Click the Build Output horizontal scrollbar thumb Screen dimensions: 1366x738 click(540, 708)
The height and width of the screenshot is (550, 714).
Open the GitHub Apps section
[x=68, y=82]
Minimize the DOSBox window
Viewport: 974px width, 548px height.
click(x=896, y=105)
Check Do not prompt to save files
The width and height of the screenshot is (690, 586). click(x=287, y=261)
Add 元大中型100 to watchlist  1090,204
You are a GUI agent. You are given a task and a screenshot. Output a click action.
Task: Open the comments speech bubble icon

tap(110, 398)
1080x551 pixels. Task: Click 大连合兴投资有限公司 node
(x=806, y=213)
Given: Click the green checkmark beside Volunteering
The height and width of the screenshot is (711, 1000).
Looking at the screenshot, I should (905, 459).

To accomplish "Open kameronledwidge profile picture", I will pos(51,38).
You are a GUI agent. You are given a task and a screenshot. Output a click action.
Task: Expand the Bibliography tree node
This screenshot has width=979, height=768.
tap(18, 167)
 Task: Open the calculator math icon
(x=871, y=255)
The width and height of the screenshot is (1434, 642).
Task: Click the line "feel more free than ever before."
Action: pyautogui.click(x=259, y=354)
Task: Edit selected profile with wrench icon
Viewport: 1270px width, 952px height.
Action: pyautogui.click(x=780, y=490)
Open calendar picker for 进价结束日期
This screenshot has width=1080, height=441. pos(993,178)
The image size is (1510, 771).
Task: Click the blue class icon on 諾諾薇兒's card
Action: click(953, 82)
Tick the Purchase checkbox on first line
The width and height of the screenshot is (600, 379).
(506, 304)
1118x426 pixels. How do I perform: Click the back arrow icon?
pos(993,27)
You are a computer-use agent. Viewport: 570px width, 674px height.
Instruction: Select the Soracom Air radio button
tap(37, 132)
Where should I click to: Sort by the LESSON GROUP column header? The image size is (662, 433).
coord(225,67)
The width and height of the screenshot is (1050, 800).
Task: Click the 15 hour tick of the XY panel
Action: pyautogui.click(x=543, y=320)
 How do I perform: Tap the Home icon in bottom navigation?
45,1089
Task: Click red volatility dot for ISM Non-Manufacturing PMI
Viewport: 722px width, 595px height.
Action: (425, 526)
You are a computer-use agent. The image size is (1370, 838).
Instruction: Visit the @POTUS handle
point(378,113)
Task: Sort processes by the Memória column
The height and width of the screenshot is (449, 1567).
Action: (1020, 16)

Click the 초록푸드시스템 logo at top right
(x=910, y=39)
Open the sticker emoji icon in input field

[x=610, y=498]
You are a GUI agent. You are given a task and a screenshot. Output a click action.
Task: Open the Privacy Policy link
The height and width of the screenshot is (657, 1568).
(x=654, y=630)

What you have to do: Every record shown above should be given back exactly.

Output for this task:
Click the Build Output horizontal scrollbar thumb Screen dimensions: 1366x738 click(540, 708)
The height and width of the screenshot is (550, 714).
Open the GitHub Apps section
[x=68, y=82]
Minimize the DOSBox window
Viewport: 974px width, 548px height.
click(x=896, y=105)
Check Do not prompt to save files
The width and height of the screenshot is (690, 586). click(x=287, y=261)
Add 元大中型100 to watchlist  1090,204
You are a GUI agent. You are given a task and a screenshot. Output a click action.
Task: Open the comments speech bubble icon

tap(110, 398)
1080x551 pixels. Task: Click 大连合兴投资有限公司 node
(x=806, y=213)
Given: Click the green checkmark beside Volunteering
The height and width of the screenshot is (711, 1000).
Looking at the screenshot, I should (905, 459).

To accomplish "Open kameronledwidge profile picture", I will pos(51,38).
You are a GUI agent. You are given a task and a screenshot. Output a click action.
Task: Expand the Bibliography tree node
This screenshot has width=979, height=768.
tap(18, 167)
 Task: Open the calculator math icon
(x=871, y=255)
The width and height of the screenshot is (1434, 642).
Task: Click the line "feel more free than ever before."
Action: pyautogui.click(x=259, y=354)
Task: Edit selected profile with wrench icon
Viewport: 1270px width, 952px height.
Action: pyautogui.click(x=780, y=490)
Open calendar picker for 进价结束日期
This screenshot has width=1080, height=441. pos(993,178)
The image size is (1510, 771).
Task: Click the blue class icon on 諾諾薇兒's card
Action: click(953, 82)
Tick the Purchase checkbox on first line
The width and height of the screenshot is (600, 379).
(506, 304)
1118x426 pixels. How do I perform: Click the back arrow icon?
pos(993,27)
You are a computer-use agent. Viewport: 570px width, 674px height.
Instruction: Select the Soracom Air radio button
tap(37, 132)
Where should I click to: Sort by the LESSON GROUP column header? The image size is (662, 433).
coord(225,67)
The width and height of the screenshot is (1050, 800).
Task: Click the 15 hour tick of the XY panel
Action: pyautogui.click(x=543, y=320)
 How do I perform: Tap the Home icon in bottom navigation?
45,1089
Task: Click red volatility dot for ISM Non-Manufacturing PMI
Viewport: 722px width, 595px height.
Action: (425, 526)
You are a computer-use agent. The image size is (1370, 838).
Instruction: Visit the @POTUS handle
point(378,113)
Task: Sort processes by the Memória column
The height and width of the screenshot is (449, 1567).
Action: (1020, 16)

Click the 초록푸드시스템 logo at top right
(x=910, y=39)
Open the sticker emoji icon in input field

[x=610, y=498]
You are a GUI agent. You are given a task and a screenshot. Output a click action.
Task: Open the Privacy Policy link
The height and width of the screenshot is (657, 1568).
(x=654, y=630)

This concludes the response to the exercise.